Harding's father (Jeffrey DeMunn) refers one of his patients to his daughter. The man introduces himself as David and is confined to a wheelchair. Midway through the interview, the elder Harding calls David on the room's rotary phone and asks for Adam. David violently convulses and begins speaking to Harding as Adam, a man with a completely different demeanor and full mobility. Initially convinced that David is creating multiple personalities based on past trauma, Harding digs deeper into David's past to discover any background on Adam. She is shocked when David reveals more personalities, some of which are long-dead murder victims, and stumbles upon the mother (Frances Conroy) of the real David Bernburg, who died when the man claiming his identity was only six. David/Adam/etc. is clearly none of the men he personifies, and Harding retreats to the rural backwoods for answers about her patient and related locale lore.
If that brief synopsis of the film's setup sounds muddy, that's only because the film itself is a mess. 6 Souls boasts two directors, eleven producers and three distributors but only one writer, Michael Cooney, who evidently set out to create a psychological thriller in the vein of Identity and The Skeleton Key. Cooney gave it the old college try, but the execution falters under the weight of its own pretense. Random plot points thrown in to divert the audience's attention from an ending that is completely unsupported by logic or previous events are not the trappings of a good thriller. Sure, 6 Souls has its share of surprises, but its out-of-nowhere twists signal sloppy writing. Harding's investigation leads her to the rural practice of faith healing, which, believe it or not, does relate to the plight of Rhys Meyers' chameleon man. Without a strong foundation, 6 Souls crumbles as it moves along. The film never sets rules about its antagonistic forces, so pretty much anything goes. This cheats the audience out of any satisfaction it might have gained from taking this bumpy ride with Moore and Rhys Meyers.
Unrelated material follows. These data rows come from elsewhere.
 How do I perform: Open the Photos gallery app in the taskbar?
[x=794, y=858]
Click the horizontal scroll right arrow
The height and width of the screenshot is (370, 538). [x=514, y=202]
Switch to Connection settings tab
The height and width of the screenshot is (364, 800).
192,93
Speaking of Moore and Rhys Meyers, they're actually pretty good here (When is Moore not good, though?). I suspect they signed on for one of three reasons: 1) The outline of the narrative was better than the finished script; 2) They had friends on the crew; or 3) They needed some fun money. I do applaud the filmmakers for making Rhys Meyers' crazy eyes part of the story - those things are unnaturally blue. After three years on a shelf somewhere, 6 Souls should have been an absolute travesty. The film is not unwatchable; its narrative threads just don't come together to form a cohesive whole. The material is well below the talents of the lead actors, and the thrills recall the bargain-bin horror flicks found in most big box stores.
The 2.35:1/1080p/AVC-encoded transfer is fine if unremarkable. Detail is acceptable on average; some shots are sharp and defined while softness creeps into other low-light and indoor shots. Skin tones are natural and colors are well saturated. Black levels are OK but there is a moderate amount of crush in some nighttime scenes. Wide shots of the Pittsburgh skyline are a little noisy but the image is very impressive when Harding visits the Bernburg farm.
The 5.1 DTS-HD Master Audio soundtrack supports the requisite stinger cues and thriller soundtrack clichés with ease, allowing the subwoofer and surround speakers to support the bursts of sound. Dialogue is crisp and appropriately balanced with effects and score. Ambient and action effects move to the surround speakers and the track's clarity is good throughout. English SDH and Spanish subtitles are available.
Zip, zilch, zero.
Julianne Moore stars in this direct-to-video-quality thriller about a man (Jonathan Rhys Meyers) whose multiple personalities turn out to be murder victims. The premise might have worked with a stronger script, but 6 Souls devolves into a messy blend of spiritual hooey and backwoods justice. This has been locked in a closet since 2010 for a reason. Skip It.